- [DESCRIPTION OF THE TASK]
Look below for the line containing "Salata (157, 277)"; from there, print each line exactly up to and including the line containing "Seminte de morcovi", and stop.

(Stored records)
--- START ---

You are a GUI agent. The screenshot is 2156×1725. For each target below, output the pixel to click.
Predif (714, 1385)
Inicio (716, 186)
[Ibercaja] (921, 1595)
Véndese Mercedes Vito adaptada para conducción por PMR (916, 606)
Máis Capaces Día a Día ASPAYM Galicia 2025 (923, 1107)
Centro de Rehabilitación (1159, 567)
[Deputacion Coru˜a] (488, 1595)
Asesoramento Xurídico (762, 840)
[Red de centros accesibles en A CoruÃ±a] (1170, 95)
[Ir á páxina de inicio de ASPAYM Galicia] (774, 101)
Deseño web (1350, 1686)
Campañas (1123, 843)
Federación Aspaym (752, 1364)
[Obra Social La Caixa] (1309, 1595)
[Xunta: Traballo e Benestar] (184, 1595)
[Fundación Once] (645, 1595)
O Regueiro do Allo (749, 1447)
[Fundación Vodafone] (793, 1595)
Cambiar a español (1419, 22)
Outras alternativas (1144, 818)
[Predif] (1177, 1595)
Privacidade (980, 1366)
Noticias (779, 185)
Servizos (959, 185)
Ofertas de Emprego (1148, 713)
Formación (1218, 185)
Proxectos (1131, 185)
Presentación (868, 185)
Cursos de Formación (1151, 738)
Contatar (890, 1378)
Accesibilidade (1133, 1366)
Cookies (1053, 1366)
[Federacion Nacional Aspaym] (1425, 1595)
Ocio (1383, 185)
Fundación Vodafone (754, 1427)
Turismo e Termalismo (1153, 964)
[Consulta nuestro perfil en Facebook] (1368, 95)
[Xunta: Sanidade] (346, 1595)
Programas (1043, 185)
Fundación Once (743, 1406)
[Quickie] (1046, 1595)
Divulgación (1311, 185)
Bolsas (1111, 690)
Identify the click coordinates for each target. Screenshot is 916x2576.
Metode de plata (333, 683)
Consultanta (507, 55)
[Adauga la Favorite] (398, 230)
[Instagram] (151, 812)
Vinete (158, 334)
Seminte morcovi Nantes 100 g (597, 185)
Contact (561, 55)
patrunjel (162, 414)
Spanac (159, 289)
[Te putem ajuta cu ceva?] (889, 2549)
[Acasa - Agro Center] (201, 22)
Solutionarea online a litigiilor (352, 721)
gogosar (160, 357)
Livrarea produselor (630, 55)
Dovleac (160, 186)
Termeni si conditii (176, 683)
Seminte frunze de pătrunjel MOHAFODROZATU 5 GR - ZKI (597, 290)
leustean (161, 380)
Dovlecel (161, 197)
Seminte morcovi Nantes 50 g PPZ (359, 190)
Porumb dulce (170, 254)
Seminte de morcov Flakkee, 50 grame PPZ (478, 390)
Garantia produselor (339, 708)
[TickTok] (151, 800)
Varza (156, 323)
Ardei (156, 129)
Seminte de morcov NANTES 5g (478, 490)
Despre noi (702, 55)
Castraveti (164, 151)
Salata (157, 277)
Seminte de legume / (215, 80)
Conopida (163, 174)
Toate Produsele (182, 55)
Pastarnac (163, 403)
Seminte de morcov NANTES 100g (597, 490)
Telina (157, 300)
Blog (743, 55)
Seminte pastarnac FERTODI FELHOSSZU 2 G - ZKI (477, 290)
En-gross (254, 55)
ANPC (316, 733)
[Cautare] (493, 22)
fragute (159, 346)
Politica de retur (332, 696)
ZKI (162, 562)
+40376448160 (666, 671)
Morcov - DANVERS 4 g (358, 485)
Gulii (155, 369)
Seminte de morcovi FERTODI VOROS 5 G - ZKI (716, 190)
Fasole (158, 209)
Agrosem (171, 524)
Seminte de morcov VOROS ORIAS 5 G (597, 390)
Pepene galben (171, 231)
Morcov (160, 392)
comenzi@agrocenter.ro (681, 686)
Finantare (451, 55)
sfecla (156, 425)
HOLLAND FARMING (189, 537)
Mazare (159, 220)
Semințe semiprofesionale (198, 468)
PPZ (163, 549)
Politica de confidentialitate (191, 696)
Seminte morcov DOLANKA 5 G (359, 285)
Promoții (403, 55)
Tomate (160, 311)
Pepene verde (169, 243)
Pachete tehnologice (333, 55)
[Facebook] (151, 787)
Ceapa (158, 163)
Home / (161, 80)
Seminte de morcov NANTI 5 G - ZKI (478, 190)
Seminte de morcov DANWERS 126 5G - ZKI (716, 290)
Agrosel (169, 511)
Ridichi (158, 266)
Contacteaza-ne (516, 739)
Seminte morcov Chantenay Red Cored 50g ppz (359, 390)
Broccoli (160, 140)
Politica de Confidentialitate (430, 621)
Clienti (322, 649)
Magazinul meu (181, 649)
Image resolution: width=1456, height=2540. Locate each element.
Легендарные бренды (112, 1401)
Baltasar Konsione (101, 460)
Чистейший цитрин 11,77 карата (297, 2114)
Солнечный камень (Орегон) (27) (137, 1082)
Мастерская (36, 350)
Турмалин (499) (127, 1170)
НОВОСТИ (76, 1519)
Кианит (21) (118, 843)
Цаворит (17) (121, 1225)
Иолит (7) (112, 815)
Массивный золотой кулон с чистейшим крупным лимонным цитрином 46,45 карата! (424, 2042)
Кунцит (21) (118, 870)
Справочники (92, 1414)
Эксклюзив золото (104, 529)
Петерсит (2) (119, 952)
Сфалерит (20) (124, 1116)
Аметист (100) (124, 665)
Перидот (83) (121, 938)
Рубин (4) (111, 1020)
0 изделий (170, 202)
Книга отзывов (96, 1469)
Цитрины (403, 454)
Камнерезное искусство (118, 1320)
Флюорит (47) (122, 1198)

--- END ---

- [PROBLEM SOLUTION]
Salata (157, 277)
Seminte de legume / (215, 80)
Conopida (163, 174)
Toate Produsele (182, 55)
Pastarnac (163, 403)
Seminte de morcov NANTES 100g (597, 490)
Telina (157, 300)
Blog (743, 55)
Seminte pastarnac FERTODI FELHOSSZU 2 G - ZKI (477, 290)
En-gross (254, 55)
ANPC (316, 733)
[Cautare] (493, 22)
fragute (159, 346)
Politica de retur (332, 696)
ZKI (162, 562)
+40376448160 (666, 671)
Morcov - DANVERS 4 g (358, 485)
Gulii (155, 369)
Seminte de morcovi FERTODI VOROS 5 G - ZKI (716, 190)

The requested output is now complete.